|Eureka Seven consists of fifty episodes which aired from April 17, 2005, to April 2, 2006, on the Mainichi Broadcasting System and Tokyo Broadcasting System networks. Almost all of the show's episodes are named after real songs, composed by both Japanese and foreign artists.
The series focuses on Renton Thurston, the fourteen-year-old son of Adrock Thurston, a military researcher who died saving the world. He lives what he considers a boring life with his grandfather in a boring town. He loves lifting, a sport similar to surfing but with trapar, a substance abundant throughout the air, as the medium. He dreams of joining the renegade group Gekkostate, led by his idol Holland, a legendary lifter.
An opportunity to do so literally falls into his lap when a large mechanical robot, called the Nirvash typeZERO, and Eureka, its pilot and a member of Gekkostate, crash into Renton's room. Renton's grandfather orders him to deliver a special part to the Nirvash called the "Amita Drive", which releases the immense power dormant within the typeZERO called the "Seven Swell Phenomenon". Afterwards, Renton is invited to join Gekkostate, where he quickly discovers that the behind-the-scenes life of Gekkostate is hardly as glamorous or as interesting as printed in the glossy pages of their magazine, ray=out. Only one thing makes it all worthwhile for him: the presence of Eureka, the mysterious pilot of the Nirvash. Renton, Eureka, and the Gekkostate embark on an adventure that will shape their future as well as the world's.

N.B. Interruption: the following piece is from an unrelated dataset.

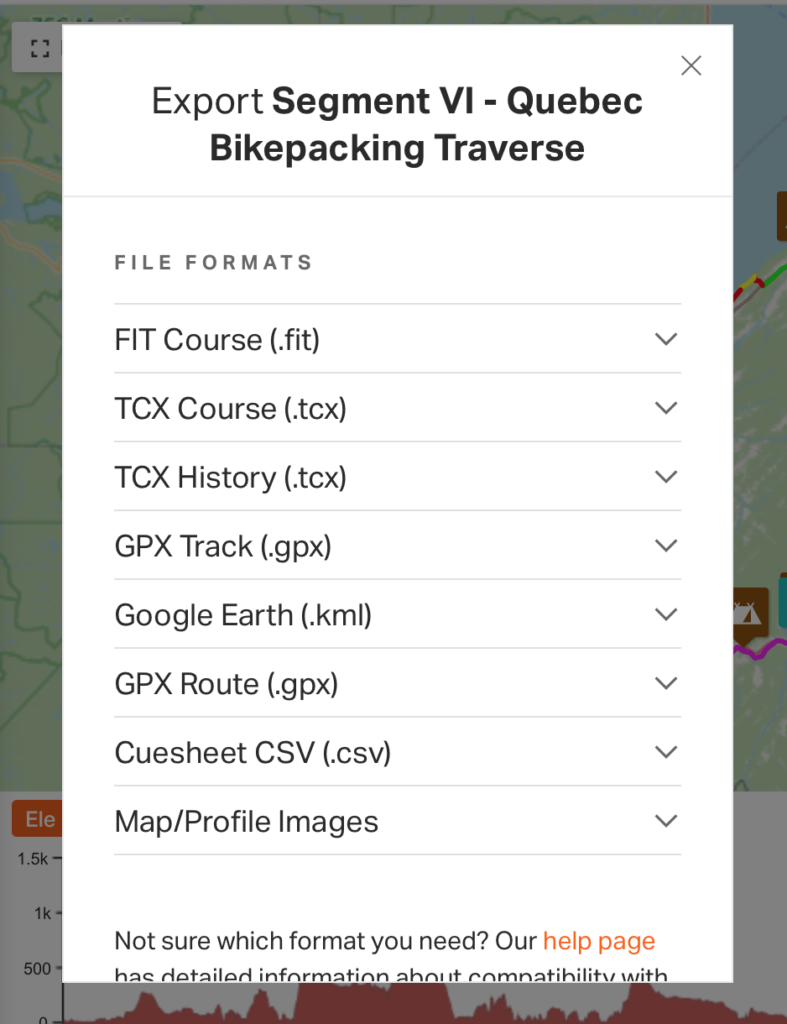This screenshot has height=1024, width=787.
Task: Click the Ele elevation button
Action: [x=38, y=820]
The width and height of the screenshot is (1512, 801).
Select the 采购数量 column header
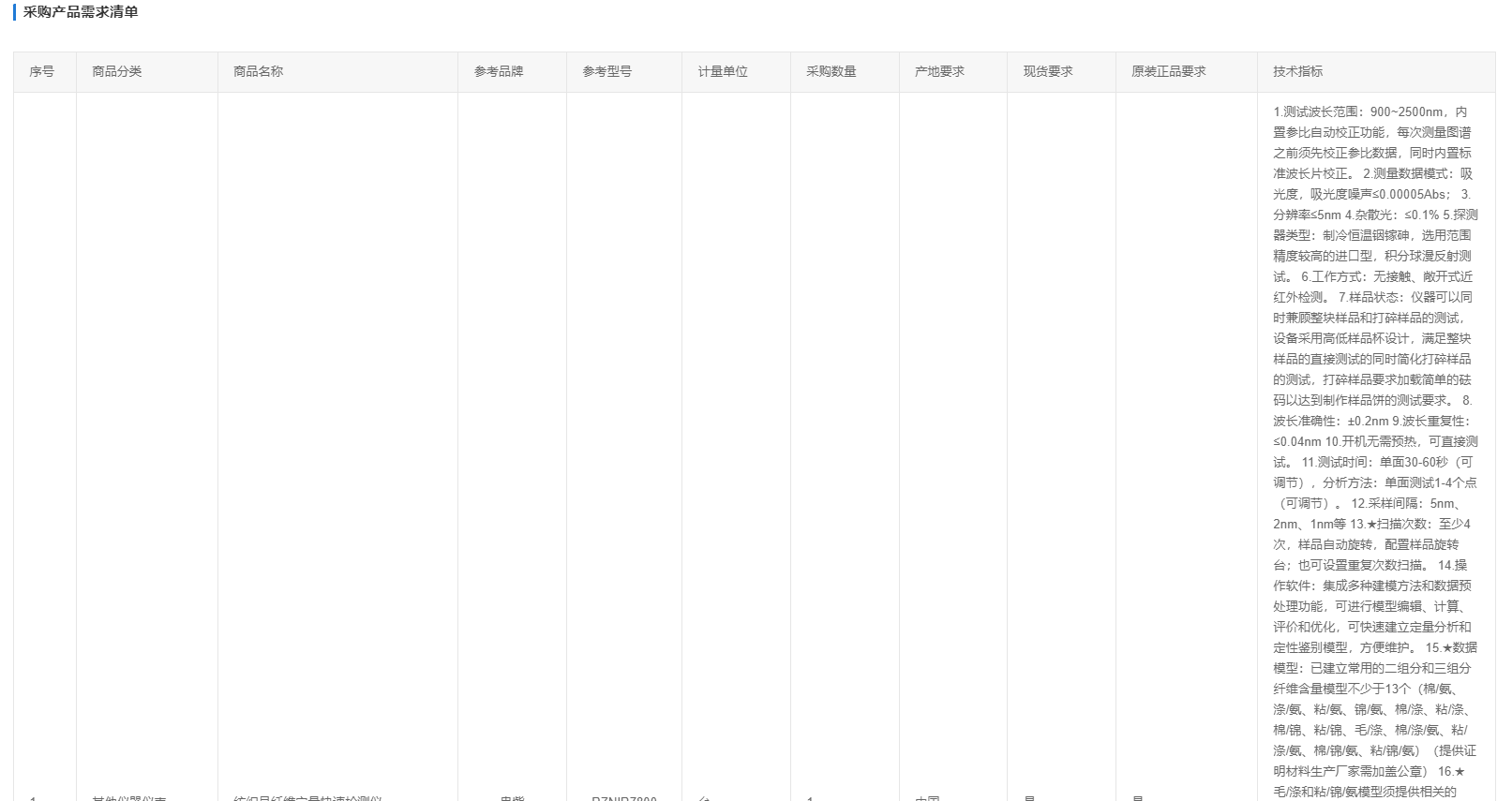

Eureka Seven works on a wide variety of themes throughout its story. One of the most obvious themes in the series is racial integration, presented via the relationships in the series, e.g. Renton's with Eureka, who is not entirely human. Religious tolerance and harmony is presented in the characters' relationships and also the series' conflicts. Allegories of real world conflicts and wars, current political climates from Japan and abroad, depictions of surf culture and other subcultures and related musical movements that span several generations, and ties to environmental movements. The series also covers other more personal themes such as parenting, and family, along with a very innocent view of puppy love/love at first sight from Renton and Eureka. Personal identity and protection play a huge role for Renton and Eureka, as both of them say, "I am me" in the series multiple times, and Renton has sworn to protect Eureka. Continuing with themes addressed in previous series, responsibility and guilt manifest most explicitly with repeating the phrase, "You're going to carry that weight." The series works these themes, as well as the theme of growing up and change, into the journey of Renton Thurston.